泰戈尔带来的“精神纽带”
黄宝生
印度现代诗圣泰戈尔博古知今,深得中印古代文化交流蕴涵的真谛。他在访问中国演讲时说过,国际间最伟大的交往“不是打仗,不是牟利,而是建立起精神联系纽带”。他希望“让所有的民族保存自己的特性而又走到一起来,不需要死板的千篇一律,而是活生生地团结一致”……
中印两国同是文明古国。两国人民都为自己民族拥有连续几千年的悠久文化传统而自豪。中印两国又互相毗邻,自两汉之际印度佛教传入中国算起,也已有两千多年的文化交流史。
古代交通不发达,世界各民族在上古时代大多独立发展,形成各自的原初文化形态。依照雅斯贝尔斯“轴心时代”的说法,古代文明世界中一些重要的原初文化形态或精神基础形成于公元前8世纪至公元前2世纪之间,中国和印度都在其中。

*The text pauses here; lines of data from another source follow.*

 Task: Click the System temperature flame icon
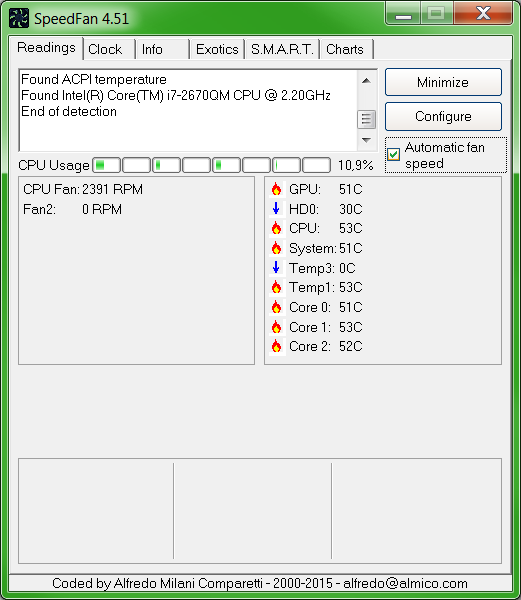tap(276, 248)
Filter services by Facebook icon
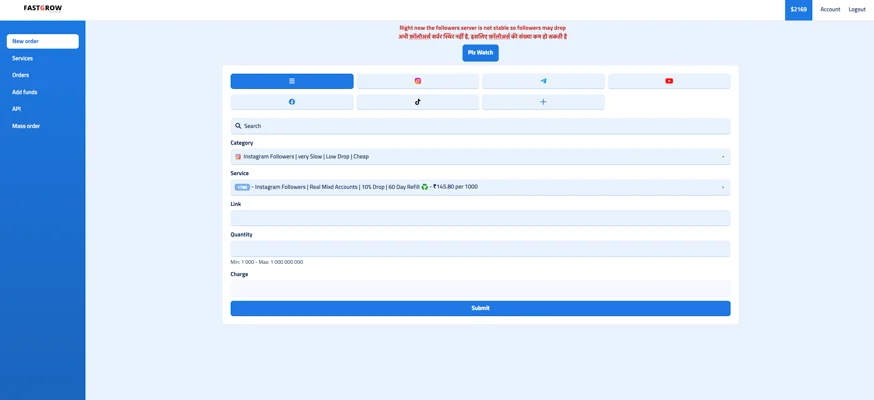This screenshot has height=400, width=874. [x=292, y=102]
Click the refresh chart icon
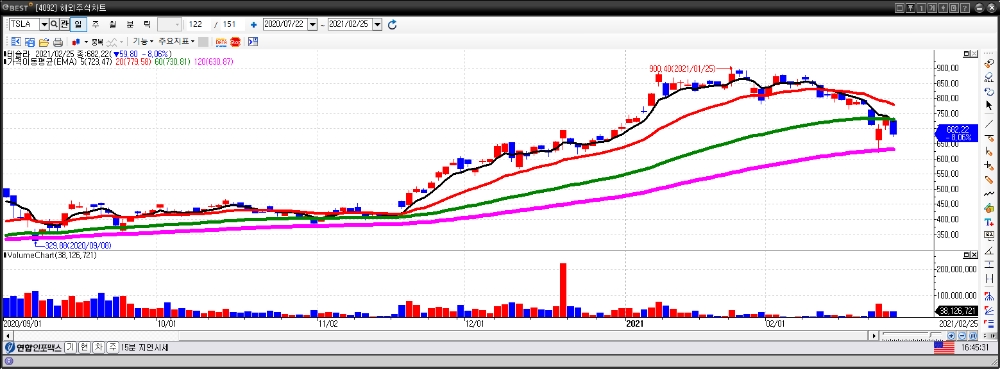The image size is (1000, 369). (x=392, y=24)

中国和印度同处亚洲,但形成的原初文化形态并不相同。中国上古夏商时代原本也与印度吠陀时代一样是崇拜神祇的时代。文化传承方式也同样是口耳相传,历史事实容易演变成神话传说。然而,中国文字产和成熟较早,从商代后期开始重视书面文字记录,即《尚书》中所谓“惟殷先人,有册有典”。这样,中国古人的历史意识觉醒较早。而历史意识也有助于强化实用理性思维。中国在“轴心时代”产生的《诗》《书》《礼》《易》和《春秋》成为儒家元典。从此,儒家思想成为中国古代文化的主流。

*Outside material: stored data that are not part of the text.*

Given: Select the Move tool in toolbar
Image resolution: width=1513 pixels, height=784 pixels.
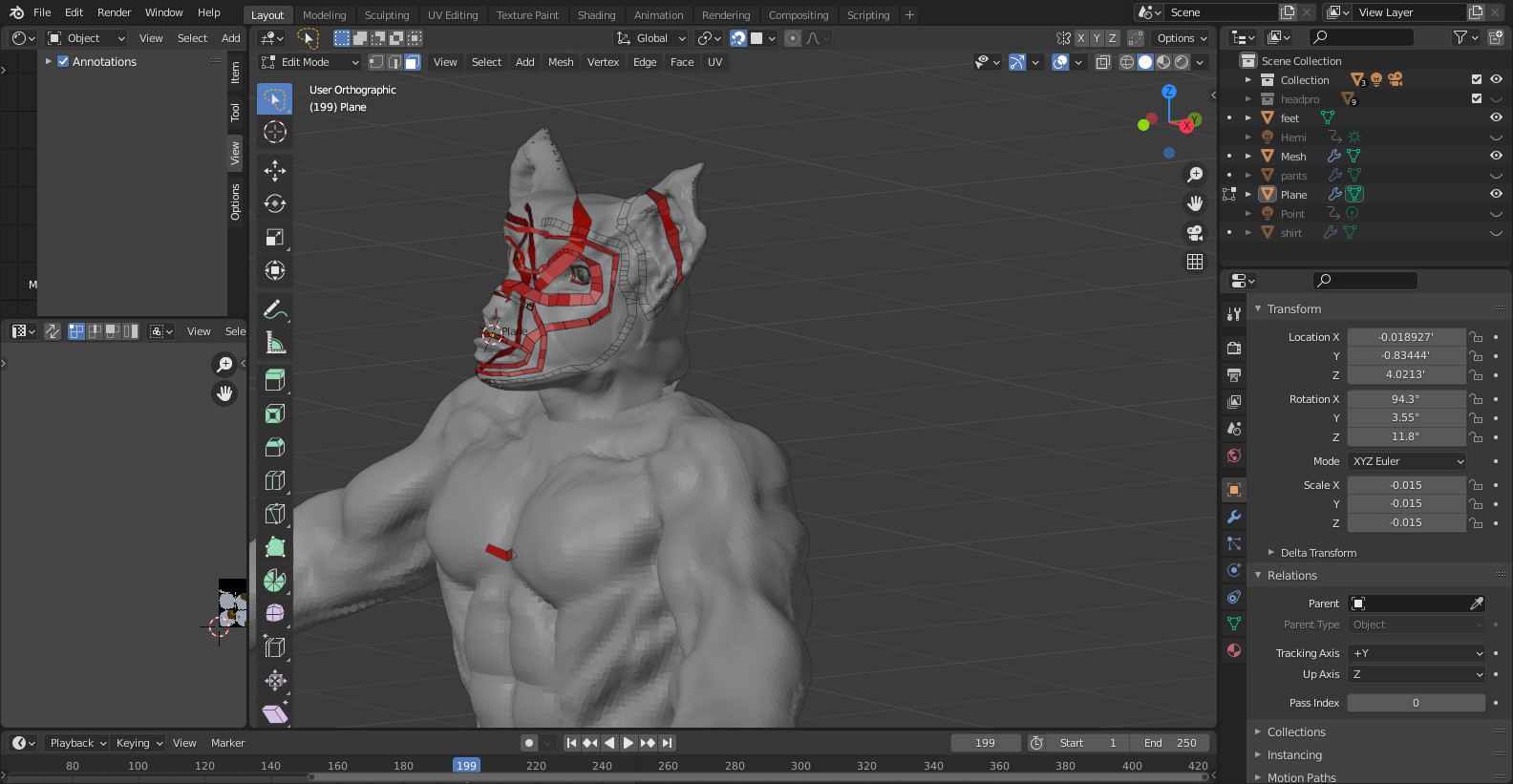Looking at the screenshot, I should (275, 170).
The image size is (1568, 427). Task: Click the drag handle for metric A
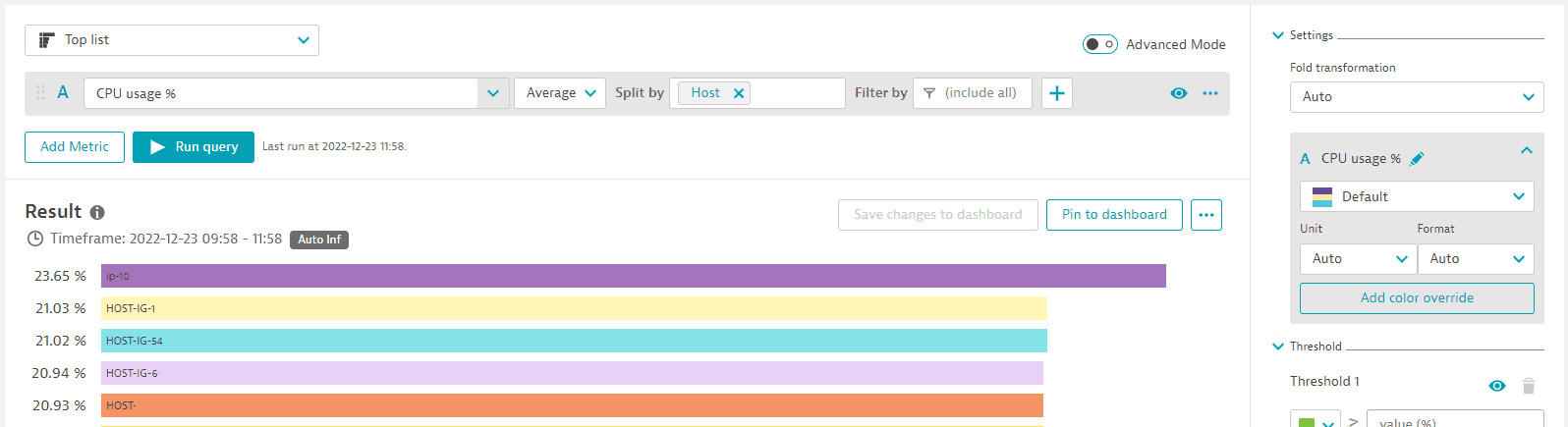(x=40, y=92)
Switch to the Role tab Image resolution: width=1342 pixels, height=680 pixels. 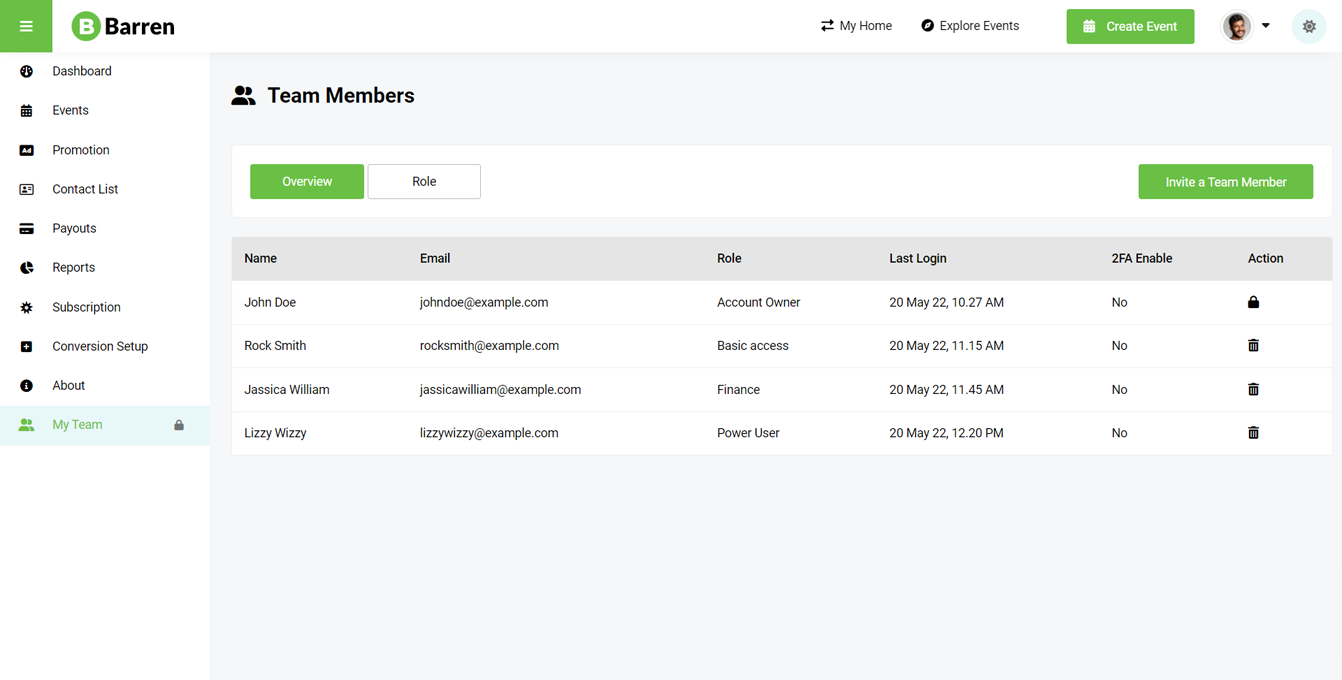pos(424,182)
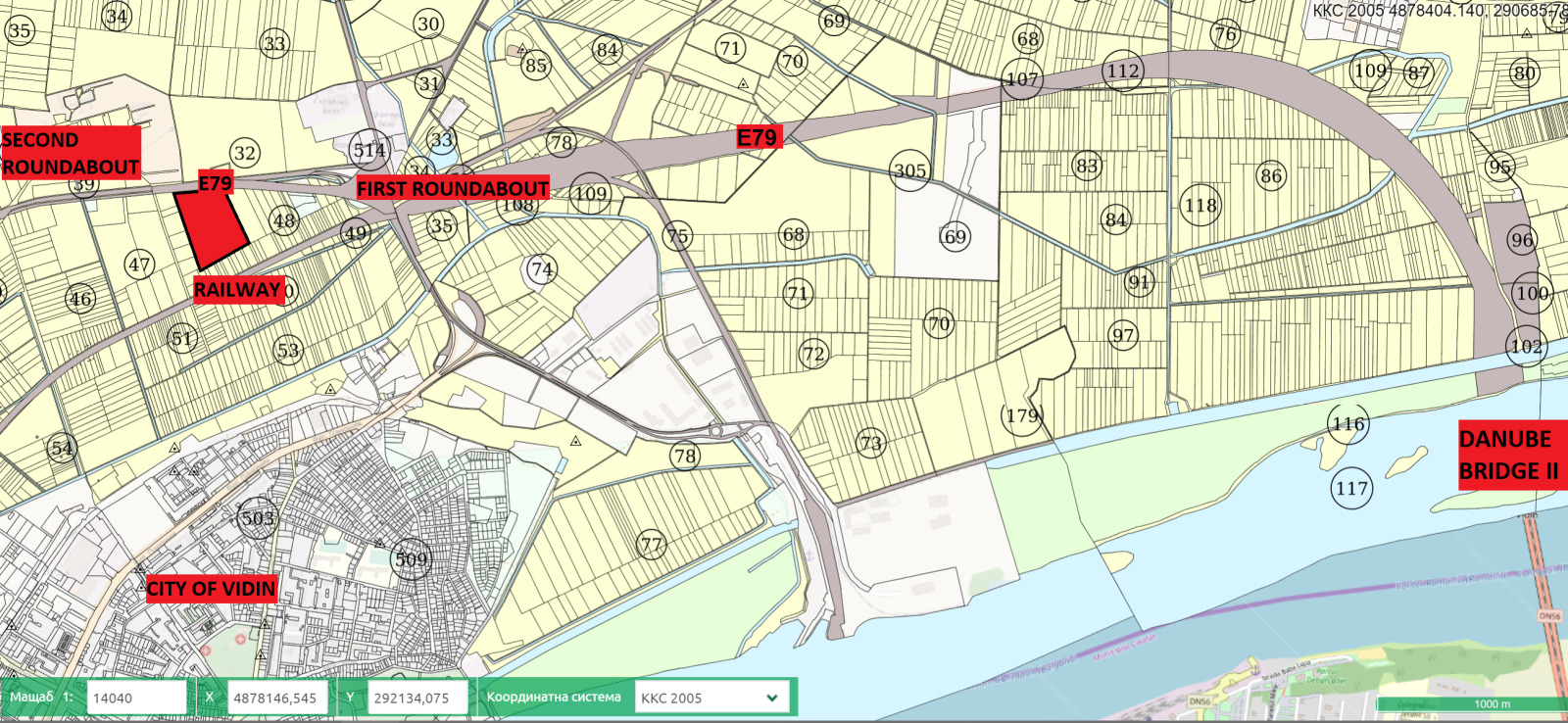Click the DANUBE BRIDGE II label
Image resolution: width=1568 pixels, height=723 pixels.
pyautogui.click(x=1508, y=455)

印度则不同。现存上古时代的最早文献是四部吠陀。其中,《梨俱吠陀》是颂神诗集,《娑摩吠陀》是颂神歌曲集,《夜柔吠陀》是祈祷诗文集,《阿达婆吠陀》是巫术诗集。它们都是祭祀用书,成为吠陀时代形成的婆罗门教的元典。从此,婆罗门教成为印度古代文化主流。同时,印度古代长期采用口耳传播方式,为神话传说的繁衍发展提供了有利条件,神话与宗教又形成相辅相成的互动关系。因而,印度古代神话传说发达,在吠陀时代之后的列国时代,产生了两大史诗《摩诃婆罗多》和《罗摩衍那》以及统称为“往世书”的各种神话传说集。另外,从婆罗门教的宗教阐释学中,也发展出对宇宙和人生的玄学思辨,并形成各种分析细致的哲学流派。佛教是在列国时代产生的与婆罗门教抗衡的“沙门思潮”之一,曾经产生过很大的社会影响,但始终未能取代婆罗门教的主流地位,最终于12世纪在印度本土消亡。

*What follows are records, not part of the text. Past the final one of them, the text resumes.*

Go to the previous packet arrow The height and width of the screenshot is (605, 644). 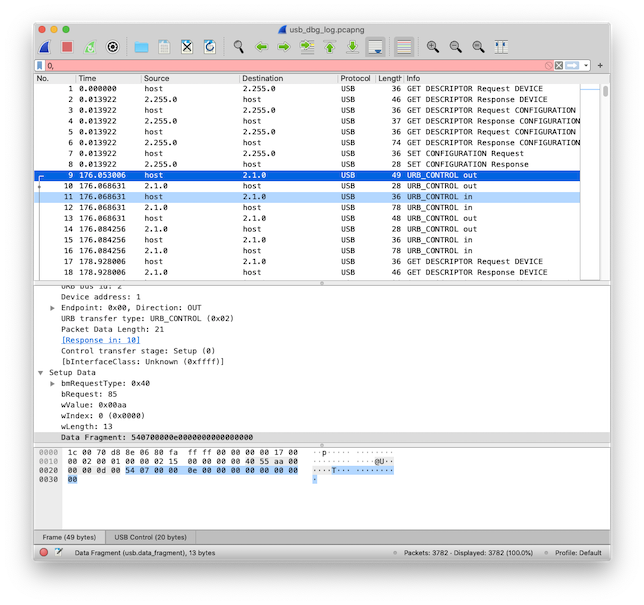point(261,47)
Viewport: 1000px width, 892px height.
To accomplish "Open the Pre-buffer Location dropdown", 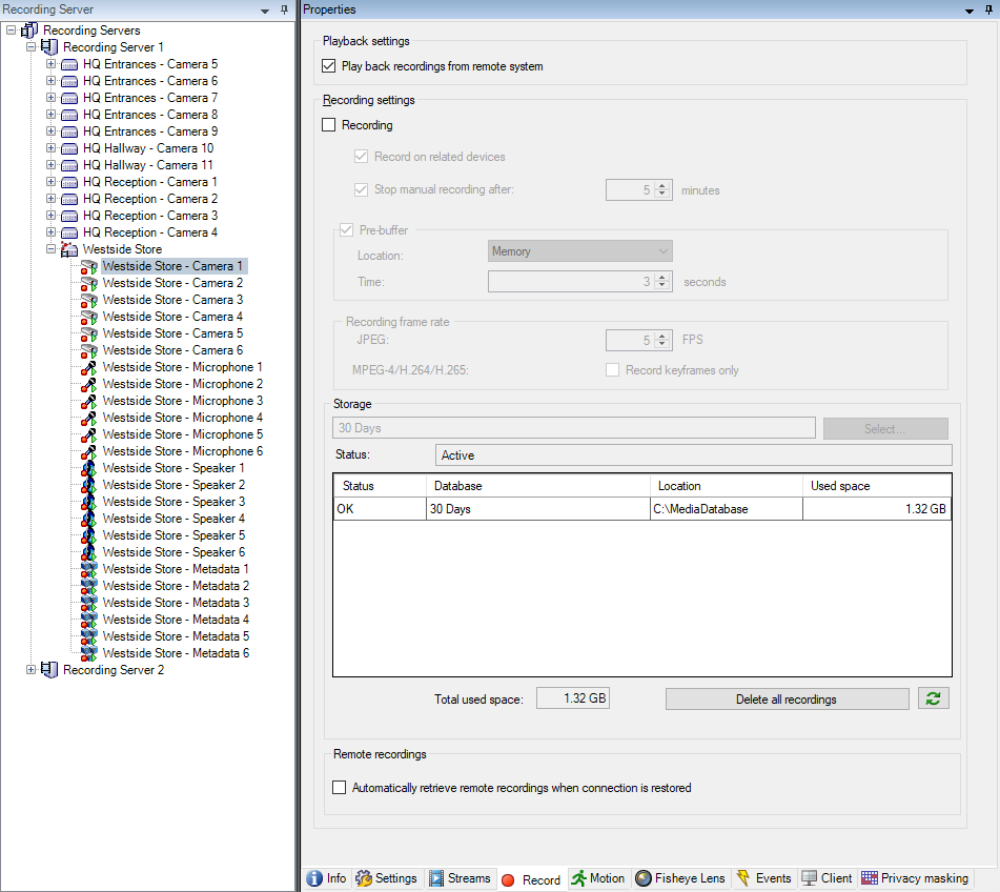I will pos(580,252).
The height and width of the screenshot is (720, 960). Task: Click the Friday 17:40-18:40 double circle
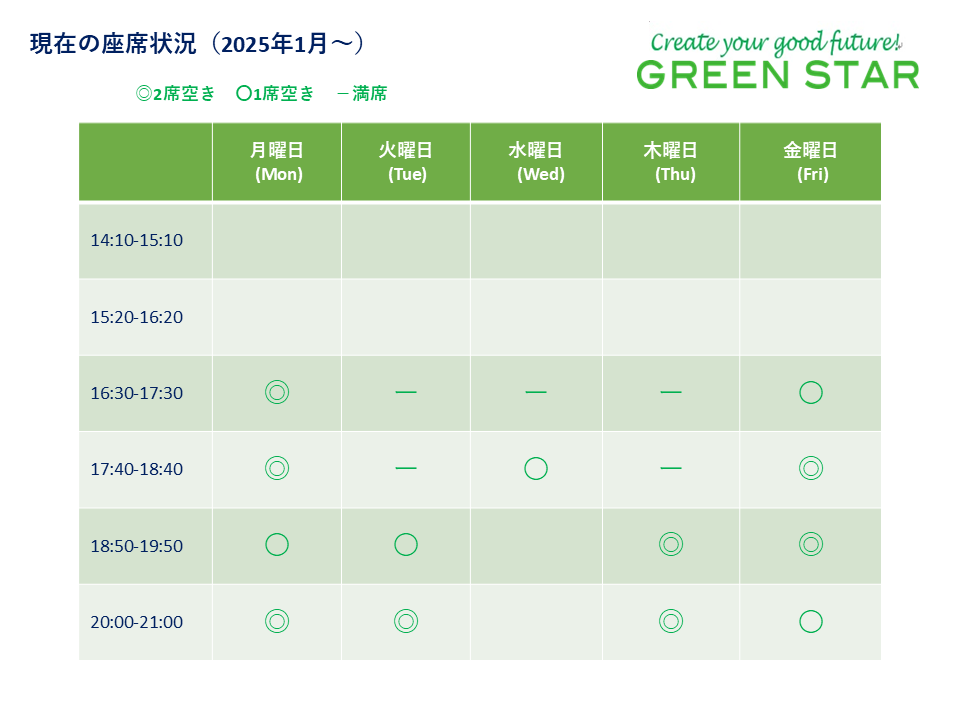pyautogui.click(x=811, y=468)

这样,中印两国古代文化呈现不同的面貌。印度古代神话和宗教发达而史学不发达,中国古代史学和实用理性发达而神话不发达。这说明形成每个民族文化形态的因素中,有所长,必有所短。由此也说明文化交流的必要性和合理性。
在中印古代文化交流中,中国主要吸纳了印度的佛教。那么,中国为什么吸纳佛教,而没有吸纳作为印度古代文化主流的婆罗门教?这是因为婆罗门教与印度古代社会体制密切相关,中国无法照搬。而佛教主要是一种宗教思想体系。它所体现的宗教情怀,对人类的终极关怀,对宇宙和人生的玄学思辨,这些恰好是中国古代文化中所缺少的。还有,佛教经文中展现的神话思维、想象力以及叙事艺术,也值得中国古代文学借鉴。正因为中国古代确实需要增添这些精神营养,佛教才会在中国文化土壤中扎下根,以至中国传统文化最终形成以儒家为主的儒道释复合结构。
印度古代也吸纳了中国诸如蚕丝和造纸术等物质文明成果。梵语中的“丝绸”用词cinapatta和cinam suka都标明cina(“脂那”,即印度古人对中国的称谓)。制糖术最初由印度传入中国,而中国提高制糖术,将紫砂糖净化为白糖,“色味愈西域远甚”。然后,又传入印度。故而印度现代语言中,也用cina一词指称“白糖”。中印古代文化交流中,有些事迹的意义潜藏到现代才显现。例如,印度古代史学不发达,而中国古代赴印求法的高僧法显、玄奘和义净都撰写有纪实性游记,史料丰富,且能考定纪年,成为现代印度史学家构建印度古代史的重要依据。又如,佛教在印度本土消亡,梵语佛典文本也散失殆尽,而中国却保存了大量汉译佛经,成为研究印度佛教史的重要资料。
可以说,中印两国古代文化交流中,始终贯穿一种平等友好、互惠互利的宝贵精神。然而,在世界历史中也存在另一种情况,即在民族和文化关系中,采取唯我独尊的态度,造成对峙和冲突,引发战争和灾难。直至今日,国际上仍有人在张扬“文明冲突论”,其恶果有目共睹。现代人应该善于学习和总结历史,在国际关系中摒弃民族自我中心主义,弘扬互相尊重、取长补短、共同发展的友爱精神。
如今,中印两个古老的民族都处在新的崛起中,我们理所当然,应该继承和发扬中印文化交流的优良传统,造福两国人民。